Gosden confirmed the Prix de Diane at Chantilly on June 18 is the target for Shutter Speed.
He said: "Before racing the ground was in pristine condition. The ground staff have done the most wonderful job. It was beautiful grass with great depth to it, but sadly we had a mass amount of rain.
"It was only because it was in great condition before that we decided to run.
"She hated it. It was too soft and she was not happy at all, but she had the class to win. She will go to the Prix de Diane which is just over a month's time. It gives her a month to get over the race.
"She is a mile-and-a-quarter filly – this did stretch the stamina today.
"If it went very soft we wouldn't run her, but if it is good, good to soft or fast, we would love it. She is a top of the ground filly. She was always the best of our fillies last year.
"I took my son Thady to Yarmouth especially to be there when she ran. That was soft and she didn't like it, but she won. She has run twice on soft ground and hasn't liked it, but she has always been a gorgeous filly.

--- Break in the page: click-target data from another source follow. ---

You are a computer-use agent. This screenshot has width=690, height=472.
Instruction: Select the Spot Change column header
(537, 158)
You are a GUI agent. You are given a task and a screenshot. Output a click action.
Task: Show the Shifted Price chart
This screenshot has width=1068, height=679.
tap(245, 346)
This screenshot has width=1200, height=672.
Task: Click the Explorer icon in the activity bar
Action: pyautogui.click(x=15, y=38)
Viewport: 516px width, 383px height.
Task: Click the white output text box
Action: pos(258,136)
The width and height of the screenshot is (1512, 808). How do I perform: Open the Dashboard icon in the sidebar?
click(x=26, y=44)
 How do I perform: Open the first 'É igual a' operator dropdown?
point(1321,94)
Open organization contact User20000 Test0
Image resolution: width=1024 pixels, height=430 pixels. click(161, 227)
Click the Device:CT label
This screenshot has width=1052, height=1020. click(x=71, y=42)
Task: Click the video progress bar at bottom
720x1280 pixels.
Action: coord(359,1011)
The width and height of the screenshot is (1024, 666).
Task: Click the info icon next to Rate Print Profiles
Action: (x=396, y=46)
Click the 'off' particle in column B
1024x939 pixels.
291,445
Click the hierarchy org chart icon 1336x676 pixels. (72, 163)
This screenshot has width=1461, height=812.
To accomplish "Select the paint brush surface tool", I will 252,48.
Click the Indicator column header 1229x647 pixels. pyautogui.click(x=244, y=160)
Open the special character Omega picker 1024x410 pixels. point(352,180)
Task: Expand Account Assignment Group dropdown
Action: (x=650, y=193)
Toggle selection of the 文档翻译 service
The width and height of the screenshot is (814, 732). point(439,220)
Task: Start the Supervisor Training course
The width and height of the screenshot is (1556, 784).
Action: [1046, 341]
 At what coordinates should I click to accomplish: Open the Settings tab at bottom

"I trained her second dam, Prophecy, to win the Cheveley Park for Prince Khalid. You can straight away see that there is a bundle of speed on the dam's side.
"She has got the scope to get a mile and a quarter, but I wouldn't be running her in any Oaks."
While the winner is not heading to Epsom, Palmer would be keen to tackle the Oaks on June 2 with the runner-up if the ground is suitable.
He said: "That was a great effort by a filly having her first run of the year, and only the second of her life, against more experienced fillies. She's a (maiden) winner and second in a Group Three now.
"The horse that led them (Miss Infinity), Ryan (Moore) did a masterful job (on). (They) went no pace and tried to sprint which wouldn't have suited our filly at all.
"She loves this soft ground and that is crucial. If the word soft appeared in the going description at Epsom, I will be talking to the owner about it.
"She's very balanced, has a lovely attitude and should have no problem going round Epsom. James (Doyle) thinks she'll get a mile and six.
"She's a proper old-fashioned staying filly. This is her ground and she can only improve after what was only her second start."
Roger Varian felt the race was not run to suit third-placed Serenada and a step up to 12 furlongs is now firmly on the agenda.
He said: "I think we want to go a mile and a half next time. She made an eye-catching move halfway up the straight, couldn't quite follow it through but stayed on all the way to the line, so she probably needs to go a mile an a half to be at her best.
"She's well entered up. She's in both (English and Irish) Oaks. We'll see how she comes out of the race and we'll discuss it with her owner and make a plan.
"We're not displeased with the run. It was a good run. With a five-runner field, it was always going to turn into a sprint. Ideally, she wants a true-run mile and a half.